Document excerpt -

+1  A: 

The height of the recursion tree depends on the recursive algorithm in question. Not all divide and conquer algorithms have uniformed height trees, just as not all tree structures have uniform heights. If you cannot determine the maximum possible height of the algorithm, or if you need to calculate the actual height of the tree at run time, you can use a variable global to the recursive function, increment it upon the entry to the function, and decrement it upon the function exit. This variable will indicate the current level of the recursive procedure. If necessary, you can maintain the maximum value of this variable in a second variable.

xpda
A: 

Firstly, if this is a homework question, please mark it as such. The images you link to imply that you're in CS 455, with Professor Wisman. :)

The main hint I'll give is this: The height of the tree is obviously determined by when you get to the "leaves". The leaves of a tree modelling the recurrence relation of a function are the base case. Thus, I would look towards seeing how "quickly" N can shrink to the base case.

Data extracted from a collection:

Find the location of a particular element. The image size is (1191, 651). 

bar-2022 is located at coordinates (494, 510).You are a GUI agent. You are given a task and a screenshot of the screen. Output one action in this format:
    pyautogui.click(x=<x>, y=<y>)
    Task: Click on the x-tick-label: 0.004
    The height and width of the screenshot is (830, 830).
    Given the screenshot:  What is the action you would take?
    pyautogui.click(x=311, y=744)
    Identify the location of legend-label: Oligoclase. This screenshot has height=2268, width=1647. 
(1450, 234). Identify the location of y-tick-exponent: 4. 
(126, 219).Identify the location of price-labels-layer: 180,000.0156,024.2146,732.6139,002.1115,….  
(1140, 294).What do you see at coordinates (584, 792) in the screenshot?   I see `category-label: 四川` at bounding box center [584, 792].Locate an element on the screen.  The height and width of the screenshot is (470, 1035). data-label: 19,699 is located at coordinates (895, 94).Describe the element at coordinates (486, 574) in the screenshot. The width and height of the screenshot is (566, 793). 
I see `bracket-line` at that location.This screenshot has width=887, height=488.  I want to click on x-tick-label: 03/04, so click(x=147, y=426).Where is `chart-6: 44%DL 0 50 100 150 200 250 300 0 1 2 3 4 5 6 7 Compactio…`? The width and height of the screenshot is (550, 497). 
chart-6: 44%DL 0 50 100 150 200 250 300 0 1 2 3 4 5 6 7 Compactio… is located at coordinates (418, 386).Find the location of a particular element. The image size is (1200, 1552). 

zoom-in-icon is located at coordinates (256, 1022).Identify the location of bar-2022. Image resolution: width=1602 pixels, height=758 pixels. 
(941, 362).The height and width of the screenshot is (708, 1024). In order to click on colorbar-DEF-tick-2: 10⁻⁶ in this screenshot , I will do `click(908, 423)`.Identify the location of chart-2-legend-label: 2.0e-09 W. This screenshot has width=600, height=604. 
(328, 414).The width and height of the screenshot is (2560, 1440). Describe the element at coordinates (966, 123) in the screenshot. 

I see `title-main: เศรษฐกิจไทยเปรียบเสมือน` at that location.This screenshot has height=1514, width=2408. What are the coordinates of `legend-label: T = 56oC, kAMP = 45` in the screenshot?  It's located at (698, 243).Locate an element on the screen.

The task - From the thread on recursion tree height, copy word for word the part that opens with the words containing "The main hint" and closes with "to the base case.".

Result -
The main hint I'll give is this: The height of the tree is obviously determined by when you get to the "leaves". The leaves of a tree modelling the recurrence relation of a function are the base case. Thus, I would look towards seeing how "quickly" N can shrink to the base case.